BERLIN – Chancellor Angela Merkel and german governors planned to hold talks monday with representatives of the pharmaceutical industry on tactics to bolster the country’s slow vaccination campaign.
Monday’s video conference, which will also involve the Executive Committee of the European Union, comes at a time when the bloc’s most populous country is raising its finger on who is to blame for the slow deployment of vaccines.
As of Friday, 1. 85 million people had won a first dose of vaccine in Germany, a country of 83 million more people, and more than 461,000 had a dose at the time. By comparison, Britain, a country of 67 million more people, gave only about nine million people plus a first vaccine.
A series of bad news about delays in vaccine deliveries was only mitigated a little through the announcement Sunday night that AstraZeneca agreed to supply nine million additional doses of its vaccine to the EU in the first quarter, bringing the total to part of what the company originally intended.
Pfizer, which developed the first widely tested and approved coronavirus vaccine in collaboration with German company BioNTech, said it planned to increase global production this year from 1. 3 million doses to 2 billion doses. BioNTech said Monday that up to 75 million more doses would be delivered to the EU at the time of the quarter.
The German government is committed to offering the vaccine to everyone until the end of September. In addition to the frustration of the manufacturers, the EU itself, which ordered the vaccines, stressed; The German federal government, which distributes them to state authorities; and state governments, which are in vaccination rate themselves.

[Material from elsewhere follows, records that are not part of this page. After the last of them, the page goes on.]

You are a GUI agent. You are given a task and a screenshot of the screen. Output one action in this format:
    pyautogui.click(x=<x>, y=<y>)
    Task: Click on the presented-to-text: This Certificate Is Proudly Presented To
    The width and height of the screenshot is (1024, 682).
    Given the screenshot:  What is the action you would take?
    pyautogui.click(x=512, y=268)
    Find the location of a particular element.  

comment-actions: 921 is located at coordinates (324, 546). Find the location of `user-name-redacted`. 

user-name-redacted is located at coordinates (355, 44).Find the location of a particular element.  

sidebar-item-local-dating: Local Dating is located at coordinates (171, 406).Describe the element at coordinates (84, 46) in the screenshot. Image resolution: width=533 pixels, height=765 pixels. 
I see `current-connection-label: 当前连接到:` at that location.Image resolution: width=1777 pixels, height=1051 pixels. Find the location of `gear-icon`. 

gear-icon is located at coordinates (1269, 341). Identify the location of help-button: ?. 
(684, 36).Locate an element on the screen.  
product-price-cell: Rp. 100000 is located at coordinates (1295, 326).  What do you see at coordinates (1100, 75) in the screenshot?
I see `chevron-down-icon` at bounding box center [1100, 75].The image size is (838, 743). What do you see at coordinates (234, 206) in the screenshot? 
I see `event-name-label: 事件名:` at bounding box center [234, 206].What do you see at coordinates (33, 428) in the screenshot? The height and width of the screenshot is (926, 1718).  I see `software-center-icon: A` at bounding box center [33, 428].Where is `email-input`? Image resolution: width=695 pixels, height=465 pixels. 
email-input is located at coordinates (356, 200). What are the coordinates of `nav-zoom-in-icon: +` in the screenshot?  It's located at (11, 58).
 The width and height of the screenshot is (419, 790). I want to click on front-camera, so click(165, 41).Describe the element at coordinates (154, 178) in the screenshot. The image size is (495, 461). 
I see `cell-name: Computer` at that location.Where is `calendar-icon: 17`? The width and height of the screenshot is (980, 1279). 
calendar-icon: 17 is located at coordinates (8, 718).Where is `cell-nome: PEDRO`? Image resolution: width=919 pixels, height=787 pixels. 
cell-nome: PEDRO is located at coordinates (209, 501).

Monday’s assembly is expected to help improve coordination, including by warning Merkel’s workplace of the highest expectations in terms of immediate results, but did not specify which industry representatives would participate.
“We may continue as last week: council leaders criticize governors and state ministers, state ministers criticize federal ministers and the federal government, the federal government criticizes the European Commission, and everyone criticizes manufacturers,” said Health Minister Jens Spahn, himself. , he told ZDF tv on Sunday.
“The virus is the enemy, the adversary and no one else,” he said. “We all have everyday jobs and we are first and foremos say to do better. “
Germany is at its lockout, which has been expiring on 14 February lately. Infection numbers have dropped, but they are still above the government’s goal. Germany recorded more than 57,100 deaths in the pandemic.